Stored items:

★ ★ ★

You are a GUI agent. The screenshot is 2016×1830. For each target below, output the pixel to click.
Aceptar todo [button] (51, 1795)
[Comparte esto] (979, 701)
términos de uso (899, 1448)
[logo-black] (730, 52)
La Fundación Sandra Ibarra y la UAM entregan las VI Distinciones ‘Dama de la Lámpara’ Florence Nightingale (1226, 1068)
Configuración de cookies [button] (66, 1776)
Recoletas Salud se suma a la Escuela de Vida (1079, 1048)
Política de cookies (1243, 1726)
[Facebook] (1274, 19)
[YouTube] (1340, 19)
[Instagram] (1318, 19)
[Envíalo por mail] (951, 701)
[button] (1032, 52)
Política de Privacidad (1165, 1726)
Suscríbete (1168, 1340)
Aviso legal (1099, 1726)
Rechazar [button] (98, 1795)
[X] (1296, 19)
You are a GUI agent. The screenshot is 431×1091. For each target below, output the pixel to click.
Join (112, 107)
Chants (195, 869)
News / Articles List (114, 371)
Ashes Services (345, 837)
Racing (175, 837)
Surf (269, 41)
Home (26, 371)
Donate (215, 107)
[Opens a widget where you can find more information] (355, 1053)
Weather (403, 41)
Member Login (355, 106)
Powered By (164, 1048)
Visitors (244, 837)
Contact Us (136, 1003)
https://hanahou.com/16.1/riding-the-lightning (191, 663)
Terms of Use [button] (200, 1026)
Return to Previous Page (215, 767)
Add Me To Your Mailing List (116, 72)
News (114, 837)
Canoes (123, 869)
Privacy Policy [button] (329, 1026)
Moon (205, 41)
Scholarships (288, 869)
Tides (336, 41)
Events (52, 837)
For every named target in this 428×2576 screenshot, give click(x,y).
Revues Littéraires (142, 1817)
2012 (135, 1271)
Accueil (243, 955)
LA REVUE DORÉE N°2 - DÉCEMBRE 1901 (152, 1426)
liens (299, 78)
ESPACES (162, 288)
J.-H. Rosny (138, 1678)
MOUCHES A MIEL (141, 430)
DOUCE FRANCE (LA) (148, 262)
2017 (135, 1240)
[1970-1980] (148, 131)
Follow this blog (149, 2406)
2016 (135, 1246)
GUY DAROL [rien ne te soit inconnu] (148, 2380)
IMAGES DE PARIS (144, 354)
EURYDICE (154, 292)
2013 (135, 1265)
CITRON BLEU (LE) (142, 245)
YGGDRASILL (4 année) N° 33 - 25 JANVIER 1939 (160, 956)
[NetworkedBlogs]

★ ★ ★

**What the task requires**
Repeat the records above line by line, from the first line through the line that contains "La Fundación Sandra".

**Exercise result**
You are a GUI agent. The screenshot is 2016×1830. For each target below, output the pixel to click.
Aceptar todo [button] (51, 1795)
[Comparte esto] (979, 701)
términos de uso (899, 1448)
[logo-black] (730, 52)
La Fundación Sandra Ibarra y la UAM entregan las VI Distinciones ‘Dama de la Lámpara’ Florence Nightingale (1226, 1068)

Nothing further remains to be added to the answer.